=== EXTRACTED TEXT ===

NYU Abu Dhabi: Stylometry

In this jupyter notebook I will cover the basics of performing stylometric analysis on a large collection of texts.

Using this notebook

The code in this notebook is distributed across a few different code blocks. You will need to run them top to bottom, but the actual analysis does not happen until the last block. To run everything, simply click on “Run All” in the “Cell” menu. I have also provided a plain python file that you can run from the commmand line.

Importing necessary libraries

This code block imports the libraries I will use.

import re, os, sys, platform, json
import numpy as np
from sklearn.feature_extraction.text import TfidfVectorizer
from sklearn.preprocessing import normalize
from sklearn.decomposition import PCA

# Plotting libraries
import seaborn as sns
import matplotlib.pyplot as plt
import matplotlib.font_manager
import matplotlib.colors

Adjustable parameters: Analysis

The parameters that you might want to adjust for your analysis are contained in the following code block.

ngrams is an integer that will determine the size of n-gram you use for analysis. 1 will look at single words, 2 will look at two at a time, 3 will look at three at a time, etc. 1 grams work best for most analyses. More than 3 will be slow and often result in very sparse data that is hard to interpret.

commonWords is an integer that determines how frequent a character must be in the corpus to be considered in the stylometric analysis. 500 will use the 500 most common words across all texts. You can set this to None if you do not want to limit words in this way

limitVocab is a boolean (True or False). Set to True if you want to specify a specific vocabulary

limitVocabularyFile is the name of a file that contains the vocabulary you are interested in. The file should have one token per line. This line is only read if limitVocab is set to True.

=== DATA PROVIDED ===

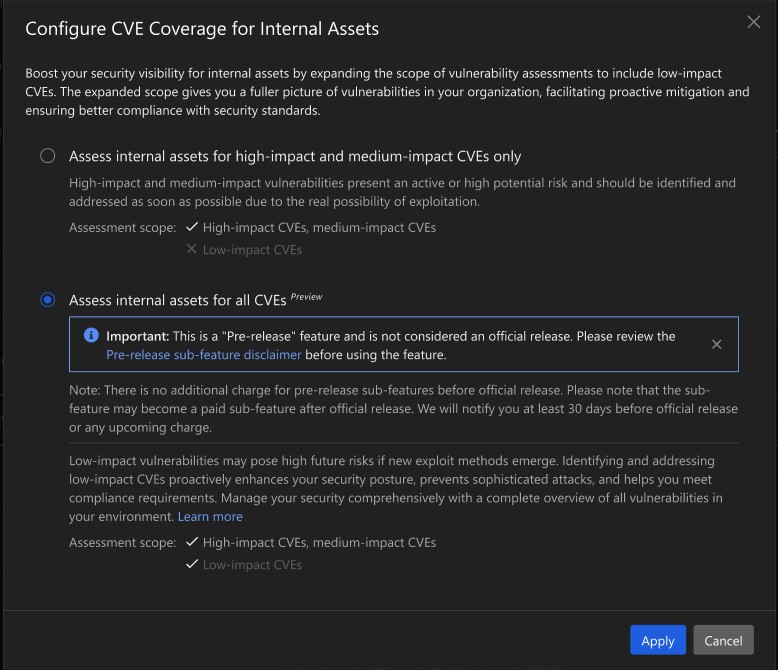Click checkmark beside all-CVEs option's High-impact scope
Viewport: 778px width, 670px height.
[192, 543]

===

** TASK INSTRUCTIONS **
Rewrite the stylometry text starting with "NYU Abu Dhabi: Stylometry" and going on through "the commmand line.", using "workbook" wherever "notebook" appears.

** TASK OUTPUT **
NYU Abu Dhabi: Stylometry

In this jupyter workbook I will cover the basics of performing stylometric analysis on a large collection of texts.

Using this workbook

The code in this workbook is distributed across a few different code blocks. You will need to run them top to bottom, but the actual analysis does not happen until the last block. To run everything, simply click on “Run All” in the “Cell” menu. I have also provided a plain python file that you can run from the commmand line.